Il suffira de rappeler en quelques mots à quelle occasion et dans quel but la mission allemande fut organisée. Dans le cours de l’expédition du docteur Barth au Soudan, après que la mort eut moissonné autour de lui ses premiers compagnons, James Richardson et Overweg, un nouvel auxiliaire, Édouard Vogel, fut envoyé d’Angleterre au voyageur survivant. Comme Overweg et Barth, Vogel était Allemand ; car c’est une particularité assez remarquable de cette grande expédition africaine de 1849, que bien qu’elle eût été suscitée et qu’elle fût défrayée par l’Angleterre, tous ceux qui l’ont composée, à l’exception de Richardson, son premier chef nominal, avaient l’Allemagne pour patrie. Vogel, quoique fort jeune encore, avait déjà fait ses preuves comme naturaliste et comme astronome ; et bien que sa carrière ait été malheureusement tranchée avant l’heure, ce n’en est pas moins à lui que sont dus quelques-uns des plus importants résultats de l’expédition. Un des objets favoris qu’il s’y était proposé avait été de pénétrer dans les parties encore inexplorées du Soudan oriental, entre le lac Tchad et le haut Nil, et notamment de voir le pays de Ouadây, où nul Européen n’avait jamais pénétré.
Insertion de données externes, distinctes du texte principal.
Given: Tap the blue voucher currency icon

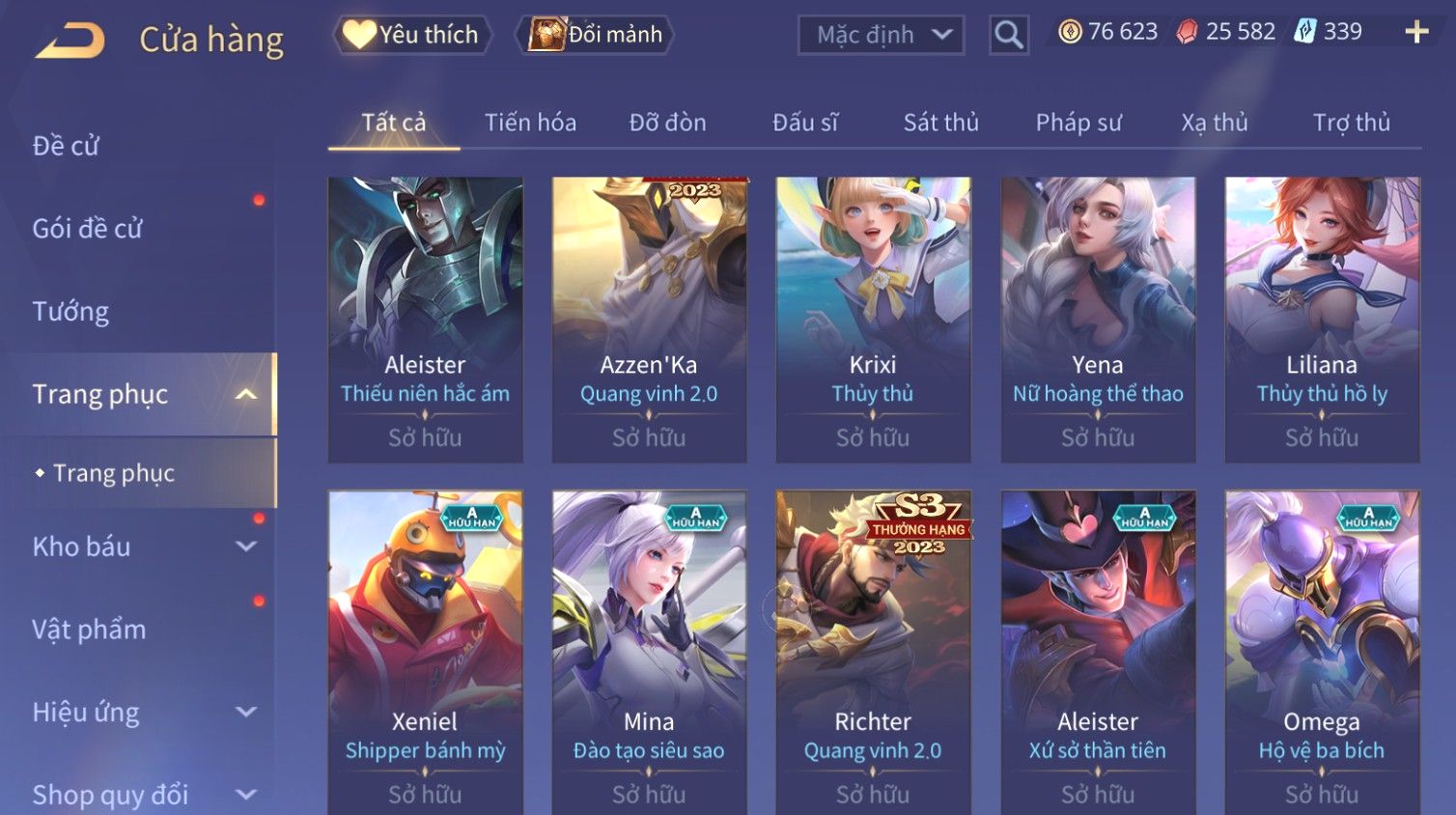Looking at the screenshot, I should coord(1304,32).
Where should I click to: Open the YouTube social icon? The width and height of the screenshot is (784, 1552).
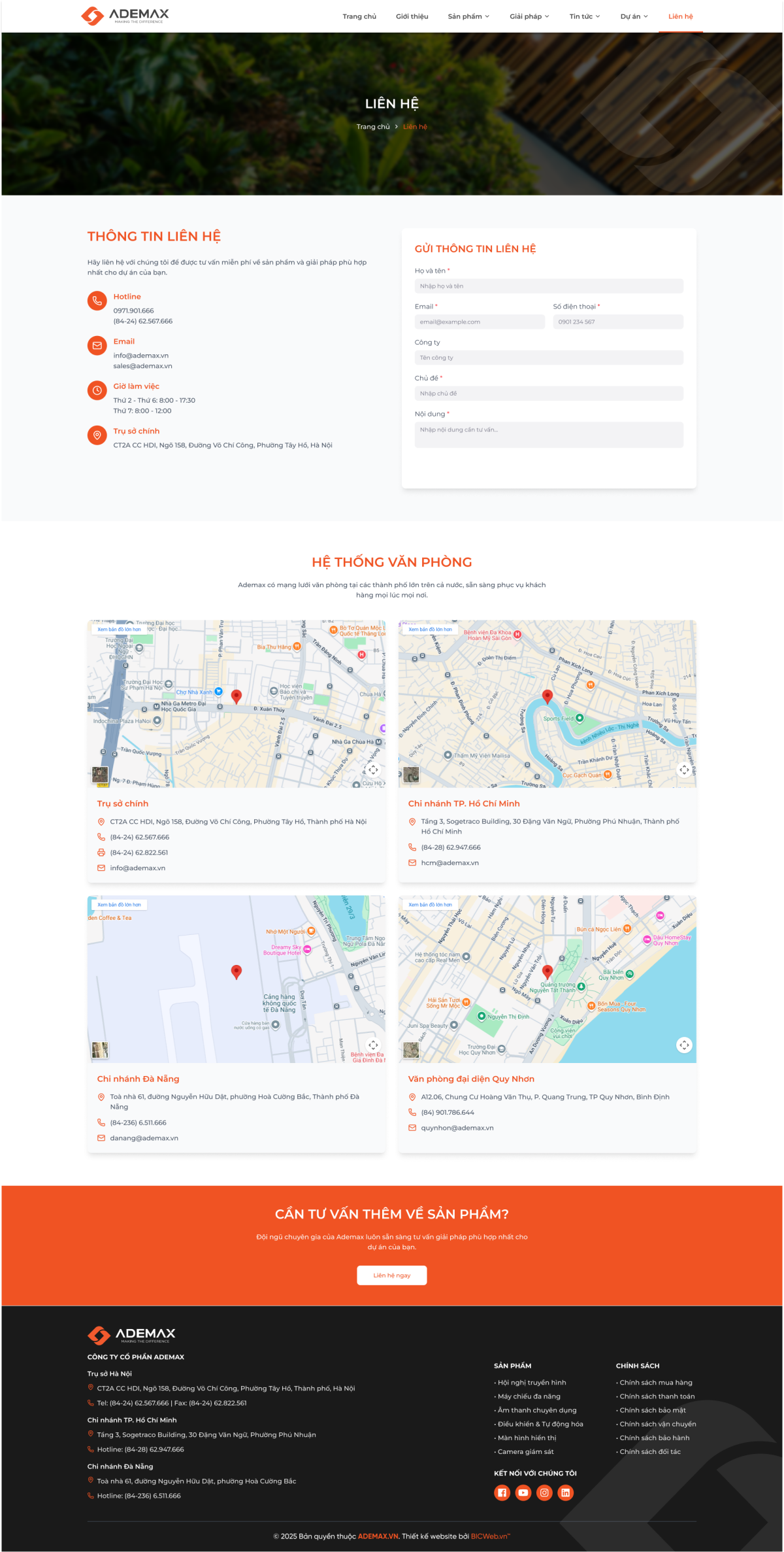tap(523, 1493)
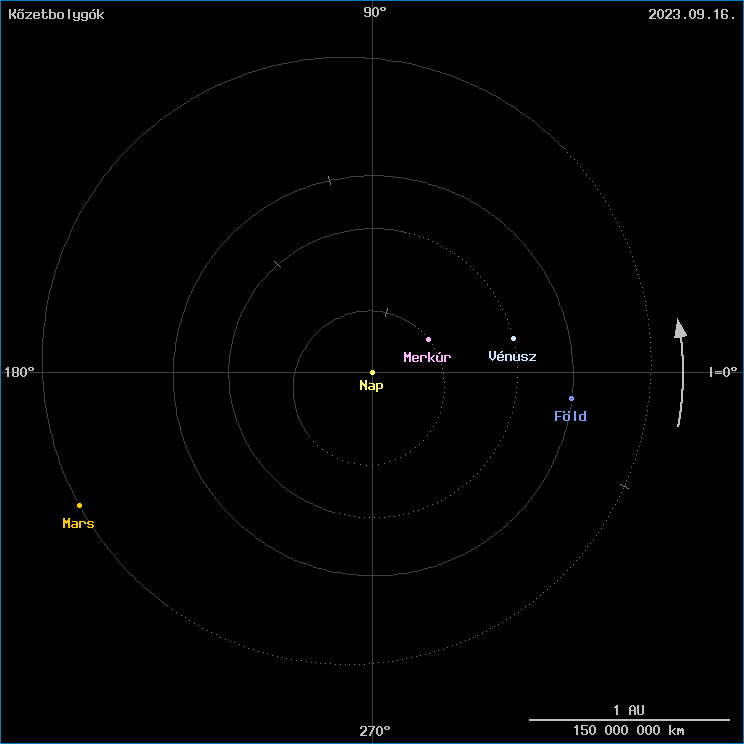
Task: Click the Föld label
Action: click(x=570, y=416)
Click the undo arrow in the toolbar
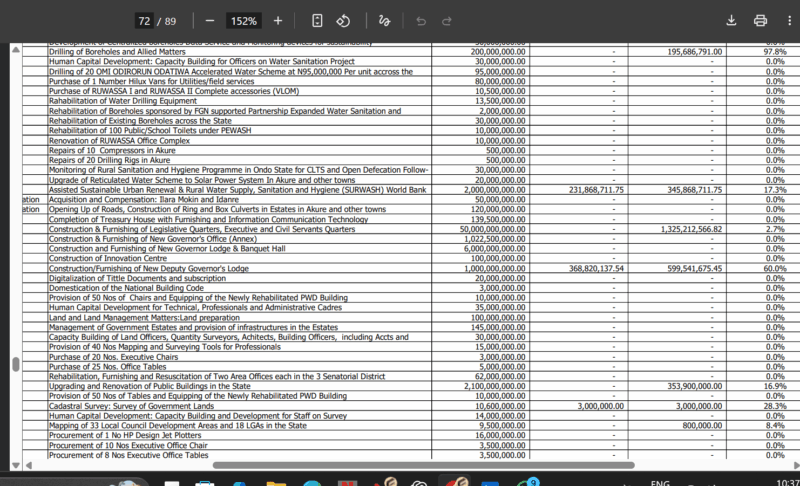 (421, 20)

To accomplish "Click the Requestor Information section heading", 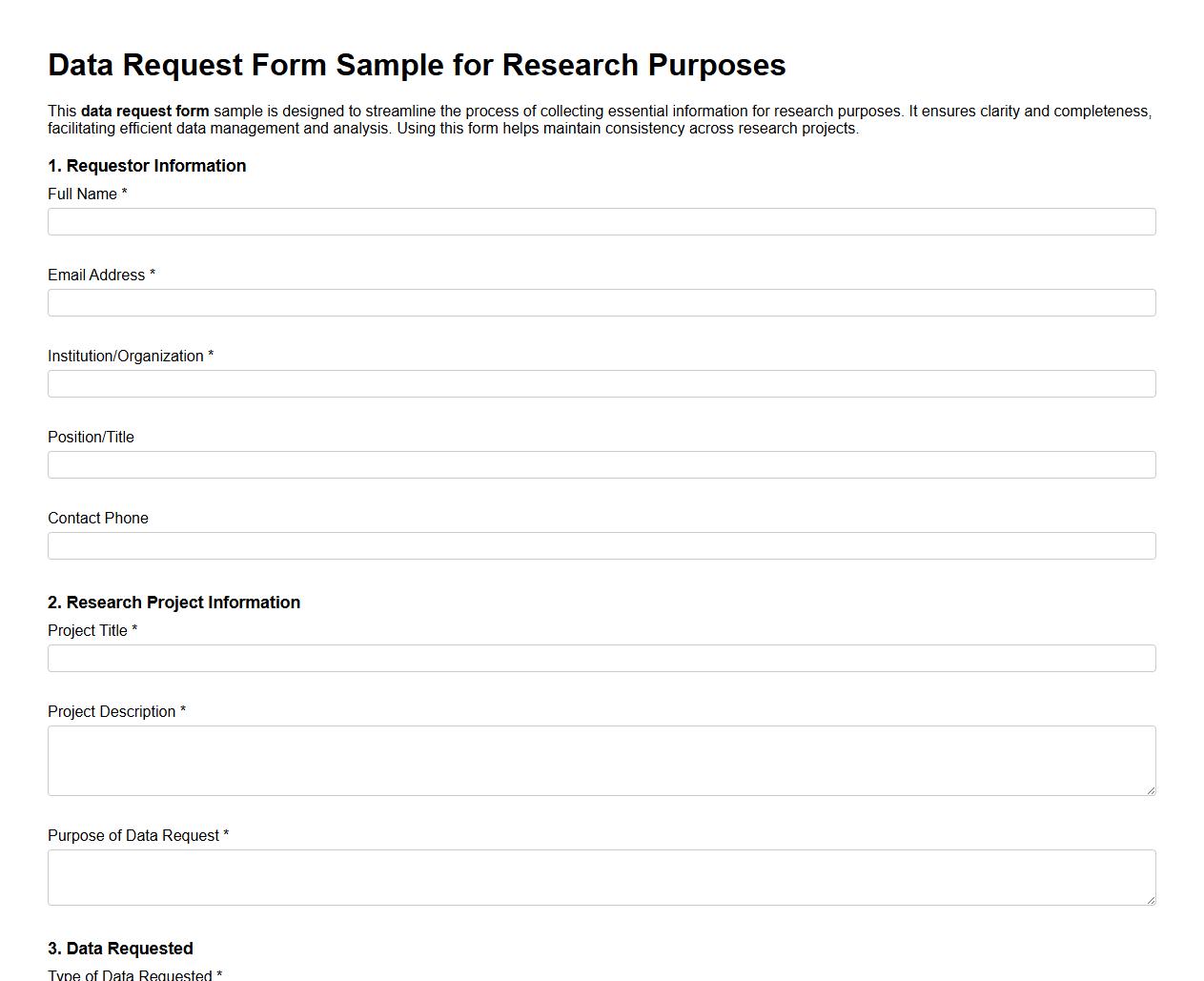I will (147, 166).
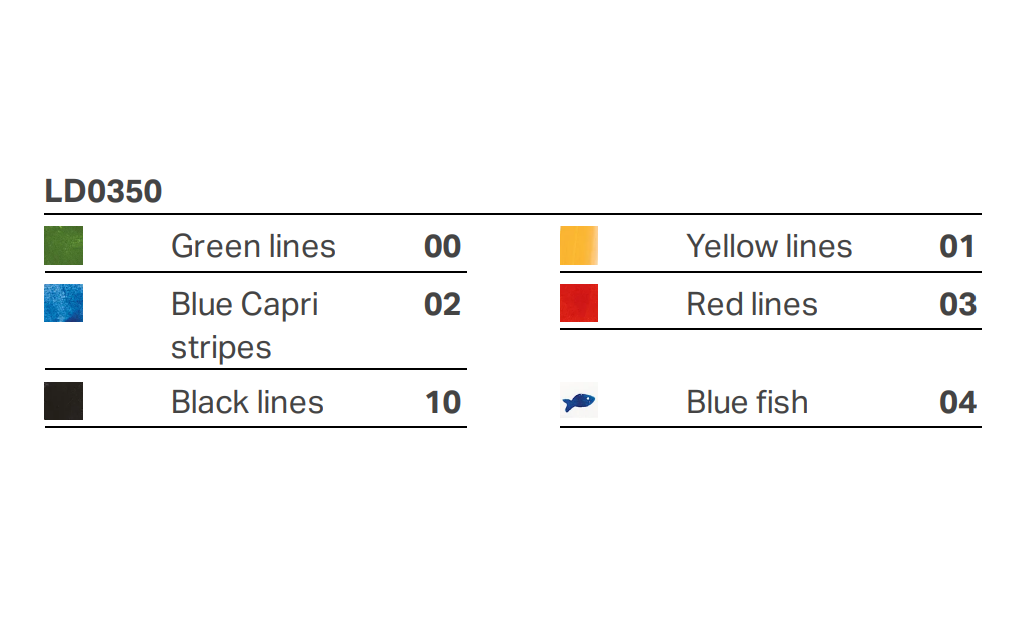Choose the 'Red lines' label
The width and height of the screenshot is (1032, 629).
752,304
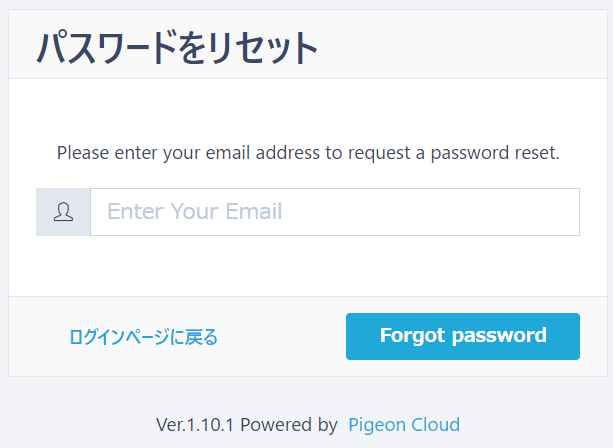This screenshot has height=448, width=613.
Task: Click the password reset instruction text
Action: coord(307,154)
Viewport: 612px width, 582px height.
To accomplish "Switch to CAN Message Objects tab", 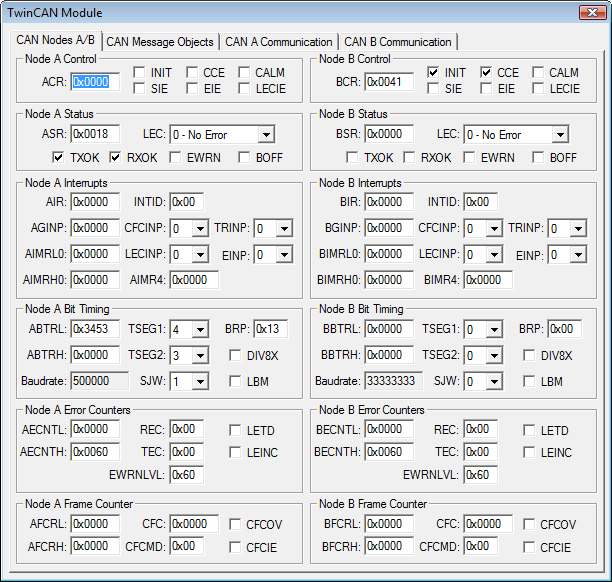I will click(160, 42).
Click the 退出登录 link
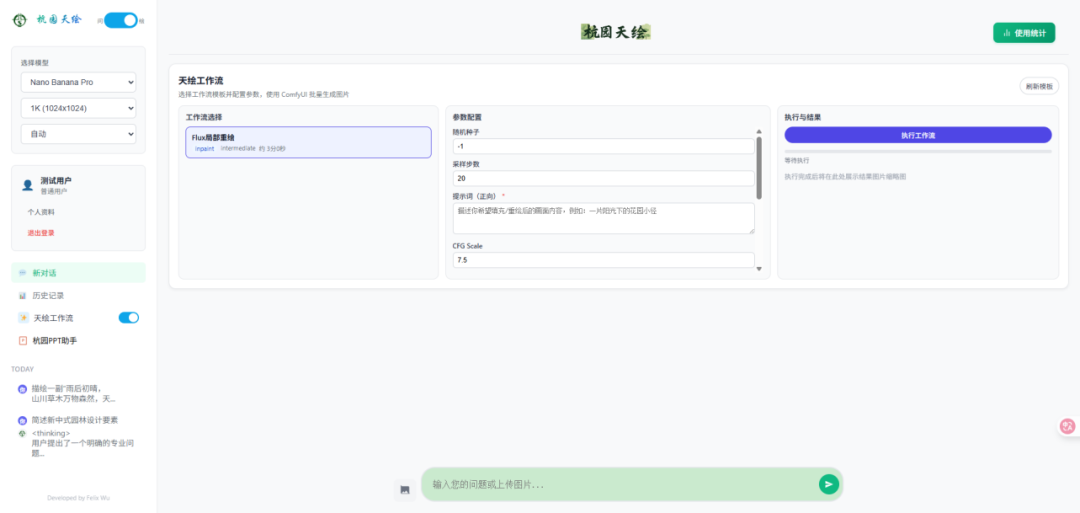This screenshot has height=513, width=1080. [x=41, y=233]
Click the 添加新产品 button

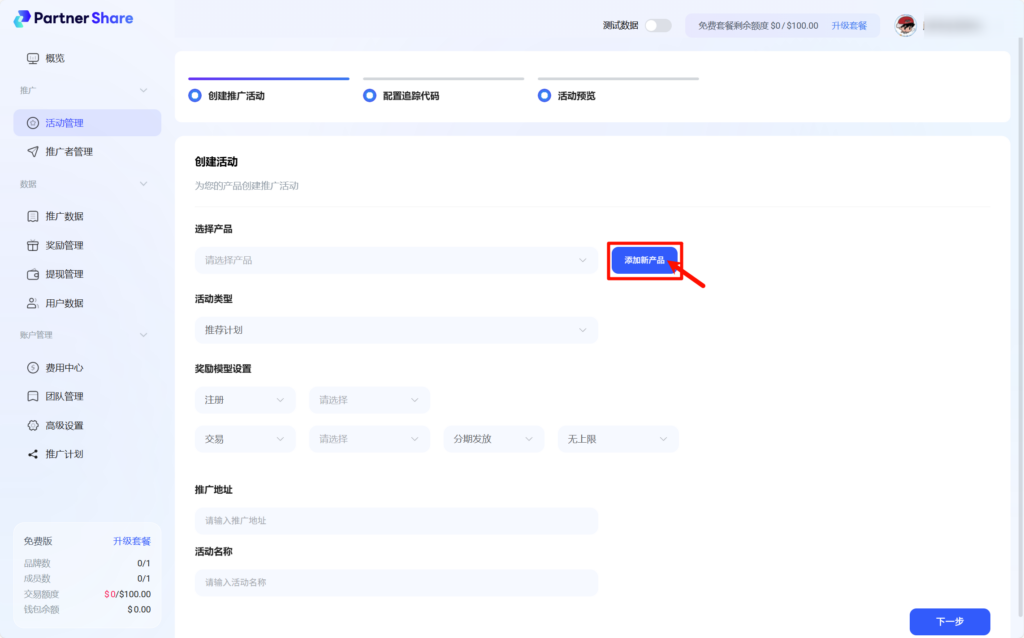click(644, 260)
Il partit du Bornou au commencement de 1856 pour cette fatale excursion, d’où il ne devait pas revenir. Un silence de plusieurs années, sillonné çà et là de rumeurs sinistres, ne faisait que trop prévoir le sort de l’explorateur. Son souvenir, cependant, était toujours présent en Europe. Quelques hommes éminents, parmi ses compatriotes, conçurent la pensée d’une expédition nouvelle

  1. Mort, au mois de septembre 1864, en Angleterre, dans une partie de chasse.